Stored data
_ _ _ _

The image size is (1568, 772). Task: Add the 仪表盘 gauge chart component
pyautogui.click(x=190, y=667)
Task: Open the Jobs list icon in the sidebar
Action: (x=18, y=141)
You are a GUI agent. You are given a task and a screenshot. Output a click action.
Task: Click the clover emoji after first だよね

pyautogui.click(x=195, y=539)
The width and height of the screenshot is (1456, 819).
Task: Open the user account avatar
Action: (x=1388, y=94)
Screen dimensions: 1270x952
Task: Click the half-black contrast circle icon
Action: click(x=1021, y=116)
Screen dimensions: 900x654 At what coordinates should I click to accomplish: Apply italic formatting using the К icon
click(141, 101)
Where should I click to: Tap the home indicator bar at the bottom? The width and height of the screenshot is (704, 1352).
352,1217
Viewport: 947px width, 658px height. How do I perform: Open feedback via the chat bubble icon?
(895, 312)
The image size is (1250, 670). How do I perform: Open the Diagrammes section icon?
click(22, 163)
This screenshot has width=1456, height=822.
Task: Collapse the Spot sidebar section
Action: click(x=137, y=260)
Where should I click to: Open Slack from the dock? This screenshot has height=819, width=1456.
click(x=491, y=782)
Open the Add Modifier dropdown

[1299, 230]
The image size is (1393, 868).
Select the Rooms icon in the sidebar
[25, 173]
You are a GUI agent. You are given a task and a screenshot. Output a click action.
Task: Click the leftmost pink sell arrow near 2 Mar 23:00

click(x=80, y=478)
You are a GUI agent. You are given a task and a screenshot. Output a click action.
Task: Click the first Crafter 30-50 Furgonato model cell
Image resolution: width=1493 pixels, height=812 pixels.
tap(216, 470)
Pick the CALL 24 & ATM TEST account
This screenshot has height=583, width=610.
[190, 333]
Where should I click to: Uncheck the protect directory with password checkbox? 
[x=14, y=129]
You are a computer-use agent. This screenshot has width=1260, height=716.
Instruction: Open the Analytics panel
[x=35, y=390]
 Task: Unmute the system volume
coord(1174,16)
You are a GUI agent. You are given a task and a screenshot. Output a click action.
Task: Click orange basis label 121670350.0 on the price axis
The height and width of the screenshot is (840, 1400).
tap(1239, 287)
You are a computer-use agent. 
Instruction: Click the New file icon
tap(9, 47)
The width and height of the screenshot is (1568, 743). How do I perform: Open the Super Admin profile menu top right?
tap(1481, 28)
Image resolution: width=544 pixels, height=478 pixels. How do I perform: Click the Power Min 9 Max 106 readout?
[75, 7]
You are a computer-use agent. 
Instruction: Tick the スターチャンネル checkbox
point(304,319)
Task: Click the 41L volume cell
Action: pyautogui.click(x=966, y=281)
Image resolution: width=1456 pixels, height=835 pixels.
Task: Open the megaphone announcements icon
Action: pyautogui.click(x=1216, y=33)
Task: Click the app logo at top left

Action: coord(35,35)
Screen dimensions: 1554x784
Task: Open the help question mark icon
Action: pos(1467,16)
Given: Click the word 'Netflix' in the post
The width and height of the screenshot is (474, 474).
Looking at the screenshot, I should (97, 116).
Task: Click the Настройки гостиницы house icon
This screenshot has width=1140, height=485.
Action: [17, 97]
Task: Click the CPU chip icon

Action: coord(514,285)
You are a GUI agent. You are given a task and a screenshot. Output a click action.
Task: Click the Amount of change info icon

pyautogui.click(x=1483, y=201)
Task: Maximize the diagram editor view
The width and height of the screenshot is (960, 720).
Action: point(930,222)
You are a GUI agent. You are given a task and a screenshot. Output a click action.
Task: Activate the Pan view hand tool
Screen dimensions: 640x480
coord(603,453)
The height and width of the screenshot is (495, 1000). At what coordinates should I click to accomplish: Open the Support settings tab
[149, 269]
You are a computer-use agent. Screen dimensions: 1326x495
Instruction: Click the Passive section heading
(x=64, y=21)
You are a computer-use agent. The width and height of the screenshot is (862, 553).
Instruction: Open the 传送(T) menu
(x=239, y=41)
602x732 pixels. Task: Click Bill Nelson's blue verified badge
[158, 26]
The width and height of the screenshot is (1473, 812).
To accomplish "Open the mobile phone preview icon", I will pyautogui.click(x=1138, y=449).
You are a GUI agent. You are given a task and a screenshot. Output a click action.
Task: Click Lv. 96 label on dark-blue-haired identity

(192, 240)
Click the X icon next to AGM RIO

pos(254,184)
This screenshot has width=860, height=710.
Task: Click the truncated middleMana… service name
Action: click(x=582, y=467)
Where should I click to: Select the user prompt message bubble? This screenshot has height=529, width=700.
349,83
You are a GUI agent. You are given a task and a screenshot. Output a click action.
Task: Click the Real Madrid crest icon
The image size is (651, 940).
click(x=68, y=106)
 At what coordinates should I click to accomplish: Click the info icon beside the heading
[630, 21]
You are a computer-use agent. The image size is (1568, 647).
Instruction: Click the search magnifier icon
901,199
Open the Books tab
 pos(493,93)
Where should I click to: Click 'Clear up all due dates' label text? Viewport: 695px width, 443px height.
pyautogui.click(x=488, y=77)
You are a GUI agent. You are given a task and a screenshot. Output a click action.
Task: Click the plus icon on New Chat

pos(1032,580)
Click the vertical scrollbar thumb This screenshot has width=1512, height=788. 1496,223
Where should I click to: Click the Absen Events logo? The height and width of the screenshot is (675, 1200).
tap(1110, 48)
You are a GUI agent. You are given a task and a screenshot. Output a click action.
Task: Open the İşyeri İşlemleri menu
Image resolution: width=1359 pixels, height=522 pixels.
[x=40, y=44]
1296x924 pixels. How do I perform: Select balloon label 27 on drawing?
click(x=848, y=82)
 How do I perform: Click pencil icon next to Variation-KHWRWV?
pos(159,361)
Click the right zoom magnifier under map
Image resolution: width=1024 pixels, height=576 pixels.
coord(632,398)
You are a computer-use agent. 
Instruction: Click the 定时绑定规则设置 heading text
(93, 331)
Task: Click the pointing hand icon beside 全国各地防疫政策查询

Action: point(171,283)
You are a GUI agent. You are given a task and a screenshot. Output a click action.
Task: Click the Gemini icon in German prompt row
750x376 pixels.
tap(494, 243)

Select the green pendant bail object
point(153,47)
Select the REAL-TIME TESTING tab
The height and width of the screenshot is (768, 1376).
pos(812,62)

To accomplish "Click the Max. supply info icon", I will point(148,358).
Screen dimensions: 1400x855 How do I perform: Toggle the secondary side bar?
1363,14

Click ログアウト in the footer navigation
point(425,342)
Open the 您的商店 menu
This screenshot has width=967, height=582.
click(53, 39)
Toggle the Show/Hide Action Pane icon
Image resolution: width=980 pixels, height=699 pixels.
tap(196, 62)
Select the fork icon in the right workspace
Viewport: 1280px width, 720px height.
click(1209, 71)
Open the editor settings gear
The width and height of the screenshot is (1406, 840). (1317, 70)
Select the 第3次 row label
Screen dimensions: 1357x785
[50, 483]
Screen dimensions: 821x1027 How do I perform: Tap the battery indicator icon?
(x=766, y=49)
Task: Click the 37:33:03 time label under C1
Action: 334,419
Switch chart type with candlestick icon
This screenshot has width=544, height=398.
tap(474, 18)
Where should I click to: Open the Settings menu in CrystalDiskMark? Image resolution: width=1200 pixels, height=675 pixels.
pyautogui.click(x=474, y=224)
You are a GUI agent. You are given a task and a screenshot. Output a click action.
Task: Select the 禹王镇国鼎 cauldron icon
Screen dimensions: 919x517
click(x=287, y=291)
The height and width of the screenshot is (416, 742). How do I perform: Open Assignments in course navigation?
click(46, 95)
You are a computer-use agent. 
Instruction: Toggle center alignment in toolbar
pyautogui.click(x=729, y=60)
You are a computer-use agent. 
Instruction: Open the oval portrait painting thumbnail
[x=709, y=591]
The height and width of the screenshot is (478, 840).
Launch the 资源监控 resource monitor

_ _ _ _

- WHAT TO DO
Arrange the records above as a two-column CSV with the columns "instruction" and "click", covering only everything from the line containing "Where should I click to: Open the" down to the line containing "pyautogui.click(x=474, y=224)". Give one row per request, with its text and its answer each in one quoted field and any line breaks turned into spaces.

- FINAL RESULT
instruction,click
"Where should I click to: Open the Settings menu in CrystalDiskMark? Image resolution: width=1200 pixels, height=675 pixels.","pyautogui.click(x=474, y=224)"